# [Excel] Determine errors that would have been encountered if required confidence for sample size was met (when it wasn't)

#### SerenityNetworks

##### New Member
In my case, I perform an accuracy audits where, for example, my required accuracy is 99.90% and my required confidence level is 90.00%. In my case, the calculations are binomial; that is, a single test is either right or it's wrong, then I move to the next. There is no resampling. I use Excel to calculate minimum sample sizes, confidence, and allowed errors. When an audit reveals too many errors for a sample size and confidence to both exceed the required minimums, I need to calculate penalties based on the number of errors exceeding the minimum required accuracy. This is fine when the measured accuracy is below, for example, 99.90%. But I'm stumped as to how to proceed when the measured accuracy passes the requirement, but the required confidence fails. For example:

I know that if I have a sample size of 3889, and I only have 1 error, then the formula "=1-BINOM.DIST(1,3889,1-0.999,TRUE)" will tell me my confidence level is 90.01%. My measured accuracy would be "=1-(1/3889)" or 99.97%. This meets both my measured accuracy and confidence level requirements.

But if I have 2 errors then my confidence level is 75.53% (failing), even though the measured accuracy is 99.95% (passing). So my accuracy is okay, but it's not at the required confidence level. The audit fails.
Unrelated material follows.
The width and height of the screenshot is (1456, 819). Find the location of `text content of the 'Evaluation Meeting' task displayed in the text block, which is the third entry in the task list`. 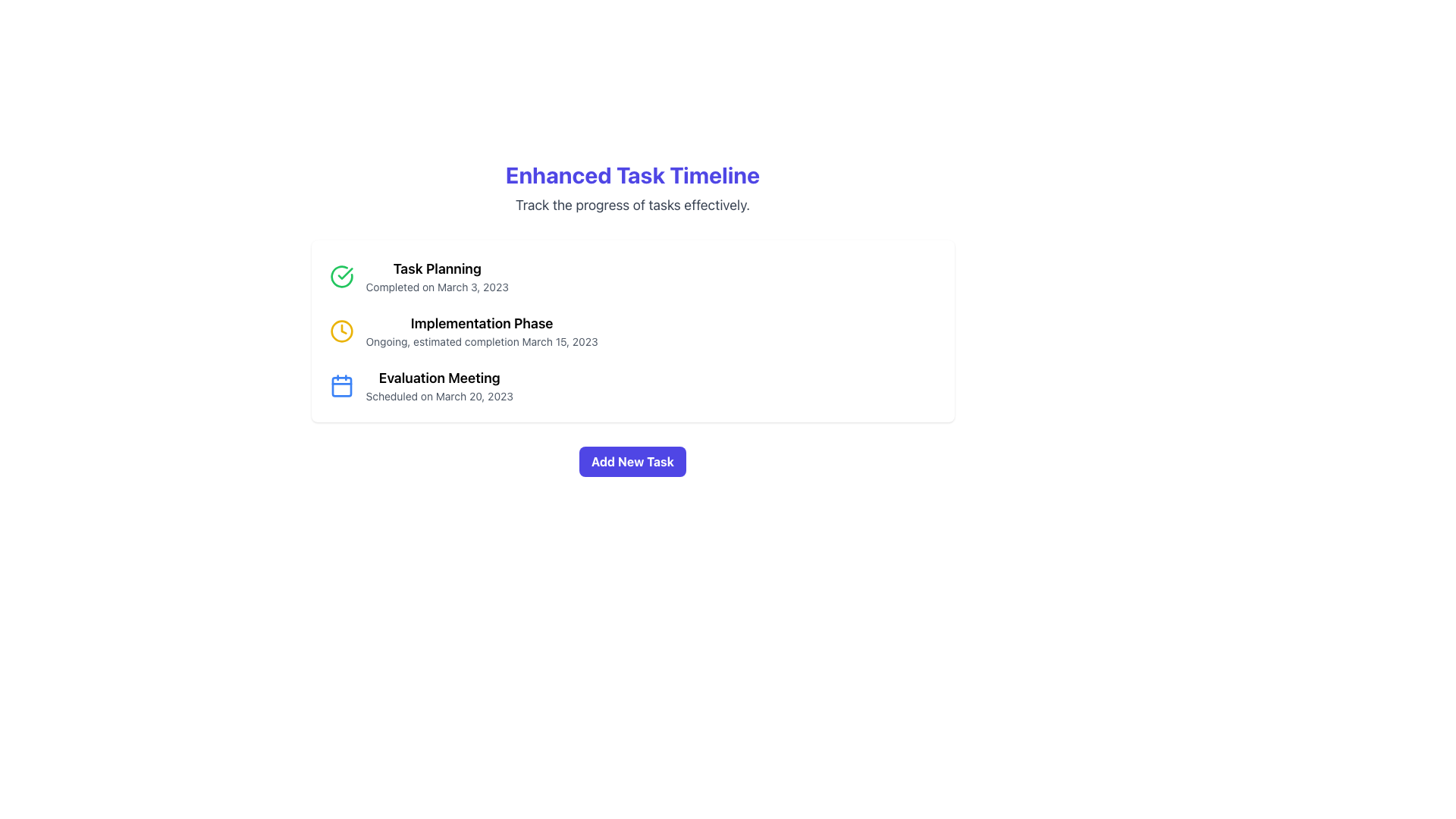

text content of the 'Evaluation Meeting' task displayed in the text block, which is the third entry in the task list is located at coordinates (438, 385). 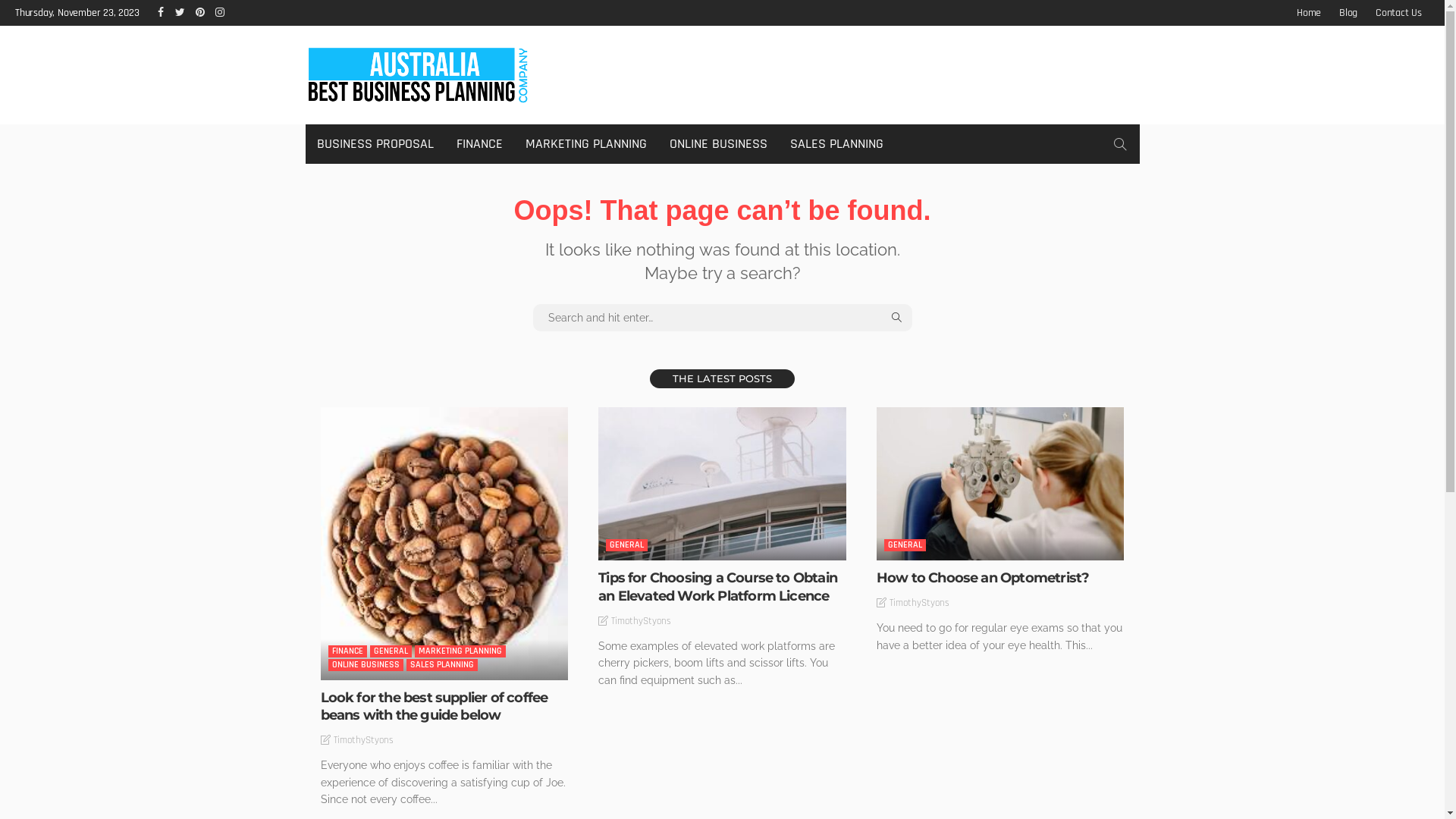 I want to click on 'Contact Us', so click(x=1398, y=12).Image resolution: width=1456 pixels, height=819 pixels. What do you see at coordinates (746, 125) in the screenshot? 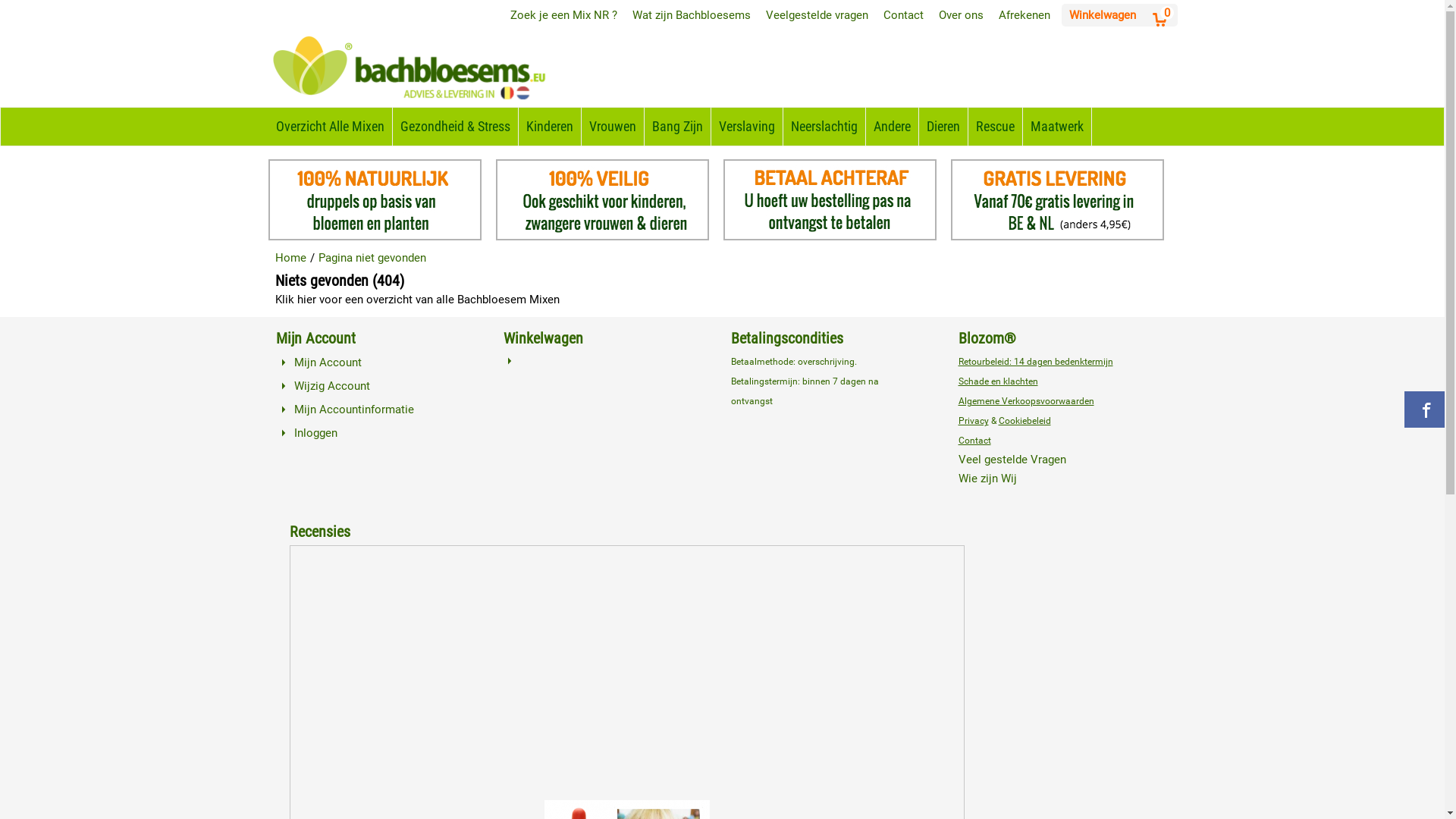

Summarizing the first paragraph with the example: My issue is that I need to assign penalties for failing to meet the required accuracy and confidence, but the penalties are based only on the number of errors beyond the required accuracy. With a sample set of 3889 I have to get 4 errors before my measured accuracy drops below 99.90%, even though the required confidence fails with both 2 and 3 errors. I'm stumped on how to assign penalties in a case where the measured accuracy passes the requirement, but the required confidence fails.

Is it possible, and would it be correct, to be able to calculate backwards to determine 'n' by saying something like, "With 3889 samples at 74.53% confidence, then it's expected that 'n' errors would have occurred if the confidence were at 90.00%." If so, how would this be done? Would there be a margin of error that could be calculated? If so, how? I'm stumped on how to move forward with this problem.

Note: I have rudimentary understanding of statistics, but not near enough to feel confident that any answer I come up with on my own would be appropriate. I need guidance, both for a solution and to understand the solution well enough to explain it to others. I also posted this question on an Excel message board before I found this forum. I have not received any answers. I will keep an eye out everywhere so the efforts of those that may help aren't wasted.

I'd appreciate any experienced thoughts on this matter.
Andrew

#### katxt

##### Well-Known Member
Can you explain a bit more fully what you mean by "confidence" in this context please.

#### SerenityNetworks

##### New Member
In this case, I'm talking about what I understand to be confidence level. In my example, the 90% confidence level that is required says that if the audit were repeated over and over again (above and beyond the 3889 samples we audited), the results would match the results from the actual 3889 samples 95% of the time.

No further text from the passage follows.